Jesus was very involved in politics. He was so involved that the political rulers of his nation—the Sanhedrin of the Jewish nation—determined that he had to be killed. But Jesus never voted, nor did he gather up people to depose the existing rulers. Nor did he participate in making himself well-liked so that he would be declared ruler, nor did he gather an army together to take over the land he called his own. Yet he was very involved—he called himself the King and spoke of his kingdom deposing the evil rulers. In the same way Jesus was politically involved, so his followers are—to this very day.
Political Context: The Unheard Underdogs
Over the centuries the true followers of Jesus obeyed the same context and followed the same political strategy. They were unknowns, representing the weak and helpless, with only God on their side. They had idealistic platforms—the same as Jesus’, actually—and remained unpopular to the majority of people. Nevertheless, they were significant enough to be persecuted by political leaders and to be hated. And in this way, they created political change. Some of the communities who enacted this strategy are known today—the Waldensians, the Franciscans, the Anabaptists, the American Civil Rights Movement. Their strategy was direct and effective—without voting, partisan politics or military might.
How can it be done?
How can such a strategy succeed? How can the unheard of nobodies, even with a charismatic leader, make political change? They follow the method of Jesus’ political involvement, as follows:
Call to Personal Transformation
Jesus enacted his political change, not by creating a huge social movement, but by dealing with people one by one, calling them to a moral transformation by the power of God. Jesus called people to freedom and well-being, not by the salvations of the world—economics, authority or human laws—but salvation by the power of God (Zechariah 4:6). Jesus said that those who followed him would not only have lives pleasing to God, but also pleasing to themselves—they would have righteousness, peace and joy, all handed to them by God (John 16:20; Romans 14:17). Thus, those who follow Jesus could all truly say, "I am better off than before I followed Jesus."

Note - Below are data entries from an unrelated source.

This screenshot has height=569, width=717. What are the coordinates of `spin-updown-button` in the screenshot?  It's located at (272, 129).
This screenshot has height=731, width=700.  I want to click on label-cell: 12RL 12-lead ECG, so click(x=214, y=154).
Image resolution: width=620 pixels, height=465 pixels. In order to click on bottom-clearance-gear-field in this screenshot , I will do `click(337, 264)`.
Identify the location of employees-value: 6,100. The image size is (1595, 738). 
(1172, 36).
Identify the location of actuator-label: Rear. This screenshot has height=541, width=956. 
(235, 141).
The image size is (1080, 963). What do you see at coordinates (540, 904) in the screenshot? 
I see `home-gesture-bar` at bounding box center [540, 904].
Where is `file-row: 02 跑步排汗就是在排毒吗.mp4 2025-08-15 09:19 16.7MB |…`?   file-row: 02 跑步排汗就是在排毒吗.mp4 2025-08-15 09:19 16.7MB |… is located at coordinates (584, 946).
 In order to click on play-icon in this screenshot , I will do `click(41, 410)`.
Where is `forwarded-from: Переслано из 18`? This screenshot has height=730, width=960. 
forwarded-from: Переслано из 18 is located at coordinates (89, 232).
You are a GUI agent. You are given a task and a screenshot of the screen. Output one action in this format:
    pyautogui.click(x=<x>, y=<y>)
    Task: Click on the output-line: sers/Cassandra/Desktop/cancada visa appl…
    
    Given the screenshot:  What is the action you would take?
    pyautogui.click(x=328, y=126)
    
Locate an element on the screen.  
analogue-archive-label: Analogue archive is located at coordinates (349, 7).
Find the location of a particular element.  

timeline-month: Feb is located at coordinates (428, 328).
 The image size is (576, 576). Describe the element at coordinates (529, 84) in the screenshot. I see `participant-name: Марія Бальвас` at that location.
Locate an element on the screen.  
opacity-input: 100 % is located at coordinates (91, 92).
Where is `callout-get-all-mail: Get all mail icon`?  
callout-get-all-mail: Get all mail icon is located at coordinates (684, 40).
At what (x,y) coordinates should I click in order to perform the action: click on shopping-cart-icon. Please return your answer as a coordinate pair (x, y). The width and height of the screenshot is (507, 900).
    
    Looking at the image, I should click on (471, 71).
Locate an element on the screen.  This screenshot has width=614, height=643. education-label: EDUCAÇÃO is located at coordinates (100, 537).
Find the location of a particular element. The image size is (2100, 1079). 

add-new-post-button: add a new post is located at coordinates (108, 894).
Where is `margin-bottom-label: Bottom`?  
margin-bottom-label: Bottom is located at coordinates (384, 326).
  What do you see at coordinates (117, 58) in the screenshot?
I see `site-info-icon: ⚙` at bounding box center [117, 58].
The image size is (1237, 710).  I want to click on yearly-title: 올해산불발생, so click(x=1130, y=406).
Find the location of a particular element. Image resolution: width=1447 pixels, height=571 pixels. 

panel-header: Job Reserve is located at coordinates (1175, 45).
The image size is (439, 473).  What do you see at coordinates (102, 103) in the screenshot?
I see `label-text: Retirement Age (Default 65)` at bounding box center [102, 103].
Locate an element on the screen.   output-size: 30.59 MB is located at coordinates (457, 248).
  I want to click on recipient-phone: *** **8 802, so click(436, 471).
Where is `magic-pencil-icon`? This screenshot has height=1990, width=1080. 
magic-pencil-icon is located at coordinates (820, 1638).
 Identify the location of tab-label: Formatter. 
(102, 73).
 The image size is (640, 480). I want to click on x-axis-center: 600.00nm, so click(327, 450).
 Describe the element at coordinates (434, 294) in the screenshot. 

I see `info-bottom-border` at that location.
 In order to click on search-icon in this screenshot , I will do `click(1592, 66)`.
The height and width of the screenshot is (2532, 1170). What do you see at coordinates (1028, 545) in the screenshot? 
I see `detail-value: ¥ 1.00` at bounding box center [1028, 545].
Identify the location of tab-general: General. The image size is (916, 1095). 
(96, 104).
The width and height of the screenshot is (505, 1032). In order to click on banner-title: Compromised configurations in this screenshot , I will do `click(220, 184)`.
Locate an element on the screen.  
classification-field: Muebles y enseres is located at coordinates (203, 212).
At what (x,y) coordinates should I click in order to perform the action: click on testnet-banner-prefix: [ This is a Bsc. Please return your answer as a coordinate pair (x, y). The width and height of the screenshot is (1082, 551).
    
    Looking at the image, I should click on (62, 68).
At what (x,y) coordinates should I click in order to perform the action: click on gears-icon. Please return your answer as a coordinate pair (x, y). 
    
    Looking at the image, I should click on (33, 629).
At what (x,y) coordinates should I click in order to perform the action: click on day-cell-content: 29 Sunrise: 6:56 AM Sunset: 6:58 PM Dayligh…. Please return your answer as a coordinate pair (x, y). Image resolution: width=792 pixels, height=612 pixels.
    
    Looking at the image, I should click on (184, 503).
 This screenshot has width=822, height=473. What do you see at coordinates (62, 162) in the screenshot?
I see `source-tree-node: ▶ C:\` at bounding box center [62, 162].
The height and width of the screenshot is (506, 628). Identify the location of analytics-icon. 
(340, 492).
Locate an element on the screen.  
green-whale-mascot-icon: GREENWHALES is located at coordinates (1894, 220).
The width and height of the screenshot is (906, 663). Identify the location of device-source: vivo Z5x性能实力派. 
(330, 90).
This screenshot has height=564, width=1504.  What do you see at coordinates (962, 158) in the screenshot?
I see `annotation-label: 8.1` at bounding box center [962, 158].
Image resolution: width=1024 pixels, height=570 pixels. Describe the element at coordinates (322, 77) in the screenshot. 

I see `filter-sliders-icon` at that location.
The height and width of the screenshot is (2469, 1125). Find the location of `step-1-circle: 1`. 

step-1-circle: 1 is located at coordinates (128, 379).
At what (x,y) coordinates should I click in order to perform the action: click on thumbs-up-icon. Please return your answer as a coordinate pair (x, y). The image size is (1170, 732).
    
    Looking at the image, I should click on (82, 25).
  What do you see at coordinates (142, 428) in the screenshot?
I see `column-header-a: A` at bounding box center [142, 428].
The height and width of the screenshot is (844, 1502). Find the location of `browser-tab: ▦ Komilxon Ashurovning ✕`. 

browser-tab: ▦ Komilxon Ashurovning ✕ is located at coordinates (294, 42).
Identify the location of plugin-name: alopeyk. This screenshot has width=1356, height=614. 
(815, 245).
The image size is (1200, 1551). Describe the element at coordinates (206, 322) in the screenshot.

Speaking against injustice
Most people think of prayer as a religious act, but it is actually the most powerful political weapon that exists. God is the king of the universe, and the Bible says every ruler gains authority or loses authority on his say-so (Daniel 5:21). God is very involved in human politics, and those who can have God listen to them have the greatest political power on earth—greater than any vote, or army. Through prayer, rulers can be set aside, nations can be thwarted and political powers can be overthrown—all by the power of God.
Healing and Deliverance
Again, most people understand healings and exorcisms by the power of God to be in the realm of religious power. However, in the ancient world, those who had power over spirits were seen to be politically powerful. For this reason, Jesus’ enemies tried to discredit him (Matthew 12:22-24). You see if Jesus had authority in the spirit realm, that meant that he deserved authority in the earthly realm and would gain it, eventually. Even so, today, as the followers of Jesus heal the physically and mentally ill by the authority of Jesus, it shows that Jesus has greater power than doctors and psychiatrists, and that the whole basis of the health care system is shown to be wrong. That is a powerful political statement—and one that is demonstrated, not just spoken about.